Eu estava no balcão da minha loja naquela manhã, olhando para as prateleiras à minha frente, pensando em quais produtos eu deixaria expostos durante a semana. Era o primeiro dia da promoção de aniversário, e eu não poderia deixar de aproveitar a oportunidade para mostrar algumas das mais recentes aquisições. Apesar da distância em relação às cidades "grandes", eu me orgulhava em manter a doceria muito bem sortida de importados e com uma variedade que impressionava até mesmo os visitantes mais exigentes.

Estava no meio desses pensamentos, quando entrou Carlinhos apressado como sempre. Ele vestia o uniforme da escola municipal, com a blusa manchada do chocolate que trazia nas mãos e parecia que sabia exatamente o que iria levar. Pegou algumas moedas do bolso, e veio até a registradora trazendo uma caixa de balas gel com formato de bichos.

— Bom dia, seu Beto! — Exibiu um sorriso doce e manchado.

— Bom dia, Carlinhos. Está com pressa, hein, atrasado para a escola? — Entreguei o troco, deixando prevalecer um suave tom de repreensão na voz.

— Tô sim, mas não podia ir pra aula sem passar aqui.
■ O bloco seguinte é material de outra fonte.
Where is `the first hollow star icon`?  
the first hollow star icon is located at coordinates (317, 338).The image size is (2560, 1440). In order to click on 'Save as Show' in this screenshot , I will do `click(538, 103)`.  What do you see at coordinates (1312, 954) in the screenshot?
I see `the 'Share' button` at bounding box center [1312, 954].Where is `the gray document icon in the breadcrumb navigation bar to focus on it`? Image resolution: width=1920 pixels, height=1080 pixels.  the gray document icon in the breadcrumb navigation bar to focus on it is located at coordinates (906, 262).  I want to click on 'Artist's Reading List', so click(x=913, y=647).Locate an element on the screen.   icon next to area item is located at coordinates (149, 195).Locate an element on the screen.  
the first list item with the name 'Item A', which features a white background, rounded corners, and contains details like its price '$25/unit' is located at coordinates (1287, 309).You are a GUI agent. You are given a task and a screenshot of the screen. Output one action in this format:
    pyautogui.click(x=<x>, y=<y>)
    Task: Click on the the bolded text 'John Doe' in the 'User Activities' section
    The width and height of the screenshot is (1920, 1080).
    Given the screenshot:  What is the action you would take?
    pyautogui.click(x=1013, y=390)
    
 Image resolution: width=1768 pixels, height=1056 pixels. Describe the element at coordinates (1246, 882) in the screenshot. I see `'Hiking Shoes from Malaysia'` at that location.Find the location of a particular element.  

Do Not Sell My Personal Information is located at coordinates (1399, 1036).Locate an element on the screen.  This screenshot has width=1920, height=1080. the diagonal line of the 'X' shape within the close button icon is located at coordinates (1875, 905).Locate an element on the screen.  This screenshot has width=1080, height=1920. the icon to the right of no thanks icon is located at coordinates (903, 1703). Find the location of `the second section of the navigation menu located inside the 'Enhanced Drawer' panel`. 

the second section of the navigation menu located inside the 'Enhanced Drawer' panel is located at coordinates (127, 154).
Queria ser o primeiro a dizer feliz aniversário pro senhor!

— Tá bom, obrigado, seu espertinho. — Não pude deixar de sorrir, agradecido. — Você sabe como comprar as pessoas. Tome aqui. Leve de brinde essa barrinha e depois me diga o que achou, ok? Estou pensando em começar a vender esta marca, mas quero antes saber a opinião de alguns dos meus melhores clientes. — Pisquei, com ar de cumplicidade.

— Pô, brigadão, seu Beto! Eu só vou comer depois da merenda, mas passo aqui mais tarde e digo se é boa. Até logo, e diga pro carinha de frente pra vitrine, que ficar olhando direto pra lâmpada faz mal. Minha mãe me disse isso!

Antes que eu pudesse responder, ele saiu correndo na direção da escola. Olhei para a vitrine, tentando identificar o possível cliente do lado de fora, aficionado pelas luzes. Não havia ninguém. Até mesmo a rua estava absolutamente deserta. Naquele horário todos, ou já estavam em aula, ou em seus respectivos trabalhos, restando somente poucas pessoas em trânsito. Mesmo assim, resolvi ir até a frente da loja verificar o movimento.